Ilustração de Mariane Roccelo

Comparações

O Diretório Central dos Estudantes, porém, vê o ofício com mais ceticismo. Apesar de reconhecer que “as eleições diretas para reitor são pauta histórica do movimento social da universidade e, pela primeira vez, foi ouvida pela reitoria”, Paula Kaufmann, diretora do DCE, ressalta o passado da gestão. “Conhecemos o Rodas e o histórico que a gestão dele tem. Democracia em nada combina com a truculência que o convênio com a PM trouxe para a USP e com o golpe dado por ele na Comissão da Verdade.

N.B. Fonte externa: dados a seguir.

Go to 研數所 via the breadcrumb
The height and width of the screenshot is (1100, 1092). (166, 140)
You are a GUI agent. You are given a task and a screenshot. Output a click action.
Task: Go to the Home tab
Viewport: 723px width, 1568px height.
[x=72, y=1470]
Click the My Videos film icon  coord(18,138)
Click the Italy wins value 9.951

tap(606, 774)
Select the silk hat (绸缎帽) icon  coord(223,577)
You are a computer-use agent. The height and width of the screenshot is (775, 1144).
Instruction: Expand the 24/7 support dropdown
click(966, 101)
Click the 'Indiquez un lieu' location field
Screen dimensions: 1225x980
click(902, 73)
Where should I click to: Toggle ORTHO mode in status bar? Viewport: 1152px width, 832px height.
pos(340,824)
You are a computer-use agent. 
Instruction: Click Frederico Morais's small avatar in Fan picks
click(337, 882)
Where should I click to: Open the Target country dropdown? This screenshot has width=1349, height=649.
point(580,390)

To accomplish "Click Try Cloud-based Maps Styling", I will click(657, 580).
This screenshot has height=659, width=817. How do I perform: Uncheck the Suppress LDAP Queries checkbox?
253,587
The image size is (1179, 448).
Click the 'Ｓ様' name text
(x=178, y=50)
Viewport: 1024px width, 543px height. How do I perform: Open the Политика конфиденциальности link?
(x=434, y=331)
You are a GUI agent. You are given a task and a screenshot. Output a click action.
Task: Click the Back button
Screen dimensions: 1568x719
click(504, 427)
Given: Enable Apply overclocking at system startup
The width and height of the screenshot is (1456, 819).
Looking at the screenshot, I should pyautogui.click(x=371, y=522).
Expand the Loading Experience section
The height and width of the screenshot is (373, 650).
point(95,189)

Por isso, o DCE acredita que nada ainda está ganho”.

Paula afirma que as propostas apresentadas no CO seguem sendo insuficientes e antidemocráticas, dando peso desproporcional aos professores titulares. “Nossa proposta é que a escolha do reitor seja feita de maneira direta, ou seja, todos votam, dando peso igual a professores, funcionários e estudantes, sem lista tríplice”.

Apesar das diferenças que os separam, professores e estudantes concordam que o ofício vem da necessidade por maior participação nas eleições da USP. Enquanto o DCE afirma que “acredita que as declarações do reitor refletem que a necessidade de uma Universidade mais democrática existe e é urgente”, Janine Ribeiro considera essencial “retirar o excesso de poderes que está na Reitoria ao mesmo tempo que se preserve e aumente a qualidade da USP”, sem cedê-los a partidos, o que mataria a qualidade na pesquisa e a formação de recursos humanos, o que a Universidade deve ao povo. “A universidade não é um povo. O povo é muito mais complexo e rico do que a universidade, um hospital ou o Ministério Público. E a escolha dos dirigentes desses órgãos deve atender ao fato de que as grandes finalidades que eles visam são fixadas pelo povo, no caso, o povo paulista”.